Statistical field theories deformed within different calculi

. Within the framework of basic-deformed and finite-difference calculi, as well as deformation procedures proposed by Tsallis, Abe, and Kaniadakis and generalized by Naudts, we develop field-theoretical schemes of statistically distributed fields. We construct a set of generating functionals and find their connection with corresponding correlators for basic-deformed, finite-difference, and Kaniadakis calculi. Moreover, we introduce pair of additive functionals, which expansions into deformed series yield both Green functions and their irreducible proper vertices. We find as well formal equations, governing by the generating functionals of systems which possess a symmetry with respect to a field variation and are subjected to an arbitrary constrain.
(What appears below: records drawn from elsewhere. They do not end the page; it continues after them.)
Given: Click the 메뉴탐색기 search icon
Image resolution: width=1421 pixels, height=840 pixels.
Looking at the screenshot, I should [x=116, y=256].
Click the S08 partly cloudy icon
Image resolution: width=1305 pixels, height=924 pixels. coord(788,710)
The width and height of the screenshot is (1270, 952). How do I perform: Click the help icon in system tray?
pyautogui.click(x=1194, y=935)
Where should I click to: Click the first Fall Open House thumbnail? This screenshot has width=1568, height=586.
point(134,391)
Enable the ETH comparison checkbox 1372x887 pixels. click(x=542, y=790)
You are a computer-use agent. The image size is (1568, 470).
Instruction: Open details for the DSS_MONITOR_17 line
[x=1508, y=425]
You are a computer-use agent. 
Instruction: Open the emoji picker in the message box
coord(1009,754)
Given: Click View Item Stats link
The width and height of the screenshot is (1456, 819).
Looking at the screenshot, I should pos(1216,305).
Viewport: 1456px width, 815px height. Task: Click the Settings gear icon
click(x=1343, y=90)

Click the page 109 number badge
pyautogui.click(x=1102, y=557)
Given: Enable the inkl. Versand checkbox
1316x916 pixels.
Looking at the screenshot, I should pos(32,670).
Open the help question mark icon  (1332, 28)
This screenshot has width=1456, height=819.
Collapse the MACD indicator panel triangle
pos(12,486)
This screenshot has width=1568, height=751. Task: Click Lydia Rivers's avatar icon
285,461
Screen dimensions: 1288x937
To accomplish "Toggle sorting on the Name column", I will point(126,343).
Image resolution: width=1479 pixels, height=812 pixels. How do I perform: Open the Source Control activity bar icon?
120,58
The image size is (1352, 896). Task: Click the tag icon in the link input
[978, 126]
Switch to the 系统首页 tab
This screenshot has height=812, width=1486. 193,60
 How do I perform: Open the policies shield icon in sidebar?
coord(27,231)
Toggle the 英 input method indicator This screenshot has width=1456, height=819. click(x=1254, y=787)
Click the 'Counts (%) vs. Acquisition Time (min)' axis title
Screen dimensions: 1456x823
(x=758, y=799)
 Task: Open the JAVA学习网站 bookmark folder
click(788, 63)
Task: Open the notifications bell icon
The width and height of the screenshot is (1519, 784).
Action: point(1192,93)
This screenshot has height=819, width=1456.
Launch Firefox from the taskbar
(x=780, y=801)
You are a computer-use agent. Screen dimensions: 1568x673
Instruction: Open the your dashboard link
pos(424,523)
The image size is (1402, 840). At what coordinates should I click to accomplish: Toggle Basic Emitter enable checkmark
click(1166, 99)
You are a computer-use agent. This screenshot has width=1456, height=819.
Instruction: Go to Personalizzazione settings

Finally, we generalize field-theoretical schemes inherent in concrete calculi in the Naudts manner. From the physical point of view, we study dependences of both one-site partition function and variance of free fields on deformations. We show that within the basic-deformed statistics dependence of the specific partition function on deformation has in logarithmic axes symmetrical form with respect to maximum related to deformation absence; in case of the finite-difference statistics, the partition function takes non-deformed value; for the Kaniadakis statistics, curves of related dependences have convex symmetrical form at small curvatures of the effective action and concave form at large ones. We demonstrate that only moment of the second order of free fields takes non-zero values to be proportional to inverse curvature of effective action. In dependence of the deformation parameter, the free field variance has linearly arising form for the basic-deformed distribution and increases non-linearly rapidly in case of the finite-difference statistics; for more complicated case of the Kaniadakis distribution, related dependence has double-well form.